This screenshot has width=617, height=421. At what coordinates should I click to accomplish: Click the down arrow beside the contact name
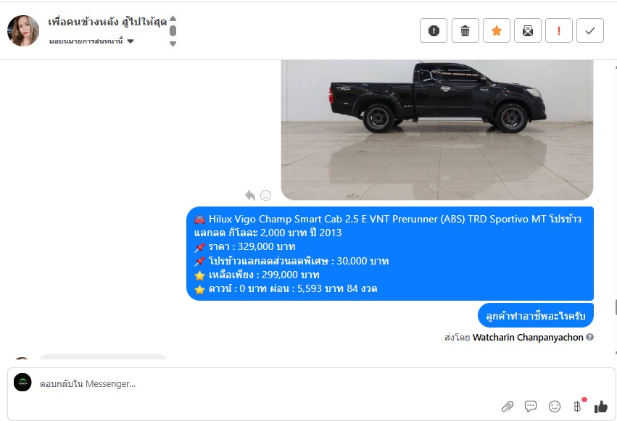pyautogui.click(x=173, y=43)
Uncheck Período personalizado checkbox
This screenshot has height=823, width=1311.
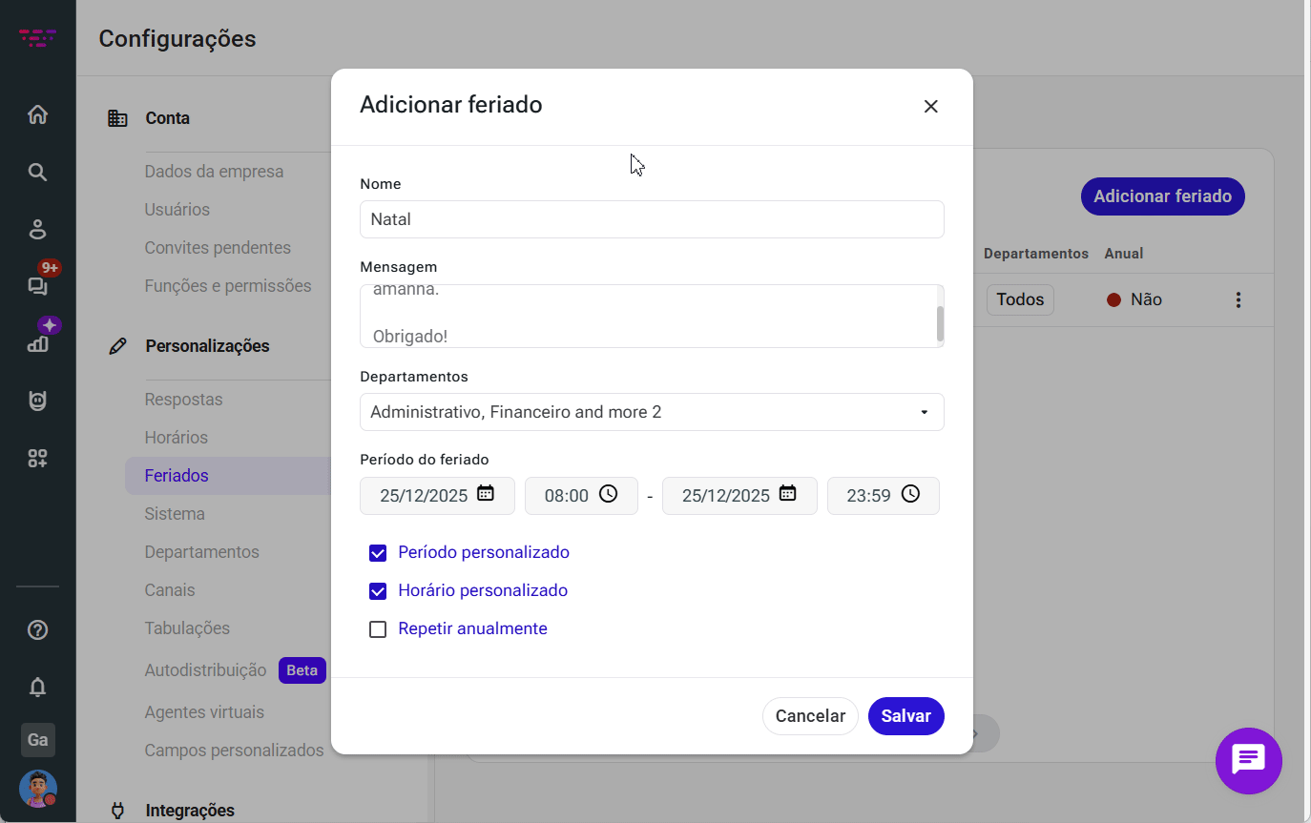click(378, 553)
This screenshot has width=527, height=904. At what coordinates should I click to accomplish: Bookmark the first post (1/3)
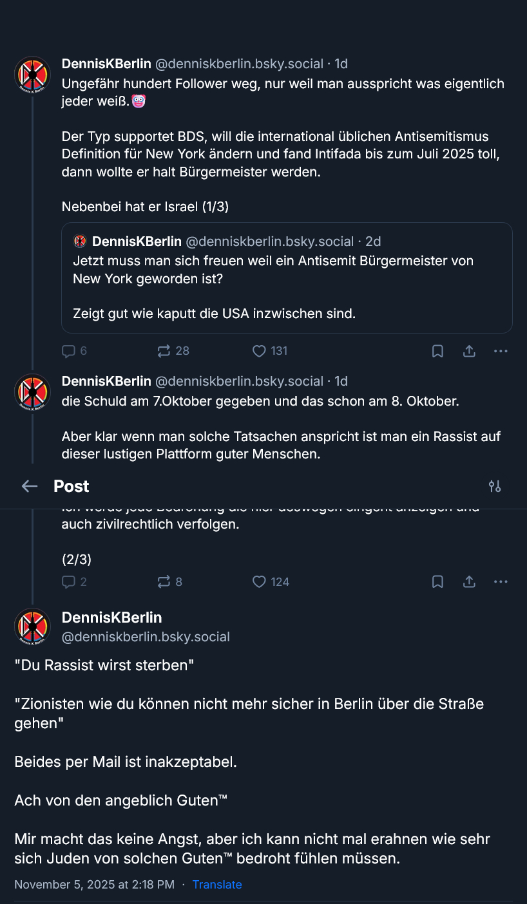coord(437,351)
________________________
Set exercise: Rescale the listing above by writing out every line again, requests included, with each coordinate in the answers multiplied by 1.85 and rounded to a whole number, halves rounding up. Leave the pictures out of your answer.

Result of the exercise:
This screenshot has width=617, height=421. At what coordinates should I click to accomplish: Click the down arrow beside the contact name
pyautogui.click(x=320, y=80)
Uncheck Período personalizado checkbox
This screenshot has height=823, width=1311.
click(699, 1023)
This screenshot has width=527, height=904. At what coordinates should I click to accomplish: Bookmark the first post (1/3)
coord(808,649)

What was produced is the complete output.